Stored data
* * *
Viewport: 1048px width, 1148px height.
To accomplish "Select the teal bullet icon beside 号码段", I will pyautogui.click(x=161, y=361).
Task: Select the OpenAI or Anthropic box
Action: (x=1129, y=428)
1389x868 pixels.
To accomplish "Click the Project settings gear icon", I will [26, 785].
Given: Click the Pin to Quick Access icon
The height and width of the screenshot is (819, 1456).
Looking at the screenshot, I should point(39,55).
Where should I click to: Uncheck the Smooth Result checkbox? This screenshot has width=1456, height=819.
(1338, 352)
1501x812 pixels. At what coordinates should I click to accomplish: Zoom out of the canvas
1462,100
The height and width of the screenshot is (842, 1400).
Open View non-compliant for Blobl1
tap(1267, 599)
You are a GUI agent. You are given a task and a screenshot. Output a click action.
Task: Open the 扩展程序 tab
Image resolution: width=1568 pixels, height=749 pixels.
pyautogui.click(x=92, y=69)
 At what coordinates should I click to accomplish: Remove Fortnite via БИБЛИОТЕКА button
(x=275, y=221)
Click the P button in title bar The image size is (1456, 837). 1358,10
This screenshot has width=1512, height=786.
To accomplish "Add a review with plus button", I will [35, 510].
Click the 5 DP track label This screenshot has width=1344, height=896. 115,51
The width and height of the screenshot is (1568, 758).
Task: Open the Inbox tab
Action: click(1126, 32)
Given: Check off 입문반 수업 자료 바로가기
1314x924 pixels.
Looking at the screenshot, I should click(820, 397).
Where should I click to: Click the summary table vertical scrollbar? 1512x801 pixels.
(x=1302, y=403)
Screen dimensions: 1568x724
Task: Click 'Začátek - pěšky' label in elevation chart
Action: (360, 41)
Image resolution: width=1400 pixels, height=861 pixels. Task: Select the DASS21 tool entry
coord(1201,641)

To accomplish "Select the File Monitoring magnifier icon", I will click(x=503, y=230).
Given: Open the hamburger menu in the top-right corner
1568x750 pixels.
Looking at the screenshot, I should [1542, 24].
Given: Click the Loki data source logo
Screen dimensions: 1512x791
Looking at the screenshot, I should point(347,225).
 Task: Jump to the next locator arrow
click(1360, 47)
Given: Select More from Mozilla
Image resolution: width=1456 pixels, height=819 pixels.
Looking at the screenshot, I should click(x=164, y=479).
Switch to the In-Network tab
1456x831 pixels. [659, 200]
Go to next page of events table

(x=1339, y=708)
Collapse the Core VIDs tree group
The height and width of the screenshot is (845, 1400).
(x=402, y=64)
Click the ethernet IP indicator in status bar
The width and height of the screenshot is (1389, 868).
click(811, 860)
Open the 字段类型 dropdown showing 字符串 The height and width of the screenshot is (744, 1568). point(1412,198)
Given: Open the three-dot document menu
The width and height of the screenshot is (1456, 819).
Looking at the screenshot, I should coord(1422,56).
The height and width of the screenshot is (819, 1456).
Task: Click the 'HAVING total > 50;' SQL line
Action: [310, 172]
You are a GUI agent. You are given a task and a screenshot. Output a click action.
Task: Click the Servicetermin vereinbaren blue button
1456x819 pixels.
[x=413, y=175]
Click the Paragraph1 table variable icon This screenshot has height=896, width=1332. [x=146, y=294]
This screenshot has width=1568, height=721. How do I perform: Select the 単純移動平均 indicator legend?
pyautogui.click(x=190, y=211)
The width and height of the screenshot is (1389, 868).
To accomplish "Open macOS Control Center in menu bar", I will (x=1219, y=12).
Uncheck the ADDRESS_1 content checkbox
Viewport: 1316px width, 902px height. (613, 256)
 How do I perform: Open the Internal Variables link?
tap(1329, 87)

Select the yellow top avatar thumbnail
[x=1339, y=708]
* * *
YOUR ASSIGNMENT –
Restate each record word for word.

TASK RESULT –
Viewport: 1048px width, 1148px height.
To accomplish "Select the teal bullet icon beside 号码段", I will pyautogui.click(x=161, y=361).
Task: Select the OpenAI or Anthropic box
Action: (x=1129, y=428)
1389x868 pixels.
To accomplish "Click the Project settings gear icon", I will [26, 785].
Given: Click the Pin to Quick Access icon
The height and width of the screenshot is (819, 1456).
Looking at the screenshot, I should point(39,55).
Where should I click to: Uncheck the Smooth Result checkbox? This screenshot has width=1456, height=819.
(1338, 352)
1501x812 pixels. At what coordinates should I click to accomplish: Zoom out of the canvas
1462,100
The height and width of the screenshot is (842, 1400).
Open View non-compliant for Blobl1
tap(1267, 599)
You are a GUI agent. You are given a task and a screenshot. Output a click action.
Task: Open the 扩展程序 tab
Image resolution: width=1568 pixels, height=749 pixels.
pyautogui.click(x=92, y=69)
 At what coordinates should I click to accomplish: Remove Fortnite via БИБЛИОТЕКА button
(x=275, y=221)
Click the P button in title bar The image size is (1456, 837). 1358,10
This screenshot has width=1512, height=786.
To accomplish "Add a review with plus button", I will [35, 510].
Click the 5 DP track label This screenshot has width=1344, height=896. 115,51
The width and height of the screenshot is (1568, 758).
Task: Open the Inbox tab
Action: click(1126, 32)
Given: Check off 입문반 수업 자료 바로가기
1314x924 pixels.
Looking at the screenshot, I should click(820, 397).
Where should I click to: Click the summary table vertical scrollbar? 1512x801 pixels.
(x=1302, y=403)
Screen dimensions: 1568x724
Task: Click 'Začátek - pěšky' label in elevation chart
Action: (360, 41)
Image resolution: width=1400 pixels, height=861 pixels. Task: Select the DASS21 tool entry
coord(1201,641)

To accomplish "Select the File Monitoring magnifier icon", I will click(x=503, y=230).
Given: Open the hamburger menu in the top-right corner
1568x750 pixels.
Looking at the screenshot, I should [1542, 24].
Given: Click the Loki data source logo
Screen dimensions: 1512x791
Looking at the screenshot, I should point(347,225).
 Task: Jump to the next locator arrow
click(1360, 47)
Given: Select More from Mozilla
Image resolution: width=1456 pixels, height=819 pixels.
Looking at the screenshot, I should click(x=164, y=479).
Switch to the In-Network tab
1456x831 pixels. [659, 200]
Go to next page of events table

(x=1339, y=708)
Collapse the Core VIDs tree group
The height and width of the screenshot is (845, 1400).
(x=402, y=64)
Click the ethernet IP indicator in status bar
The width and height of the screenshot is (1389, 868).
click(811, 860)
Open the 字段类型 dropdown showing 字符串 The height and width of the screenshot is (744, 1568). point(1412,198)
Given: Open the three-dot document menu
The width and height of the screenshot is (1456, 819).
Looking at the screenshot, I should coord(1422,56).
The height and width of the screenshot is (819, 1456).
Task: Click the 'HAVING total > 50;' SQL line
Action: [310, 172]
You are a GUI agent. You are given a task and a screenshot. Output a click action.
Task: Click the Servicetermin vereinbaren blue button
1456x819 pixels.
[x=413, y=175]
Click the Paragraph1 table variable icon This screenshot has height=896, width=1332. [x=146, y=294]
This screenshot has width=1568, height=721. How do I perform: Select the 単純移動平均 indicator legend?
pyautogui.click(x=190, y=211)
The width and height of the screenshot is (1389, 868).
To accomplish "Open macOS Control Center in menu bar", I will (x=1219, y=12).
Uncheck the ADDRESS_1 content checkbox
Viewport: 1316px width, 902px height. (613, 256)
 How do I perform: Open the Internal Variables link?
tap(1329, 87)

Select the yellow top avatar thumbnail
[x=1339, y=708]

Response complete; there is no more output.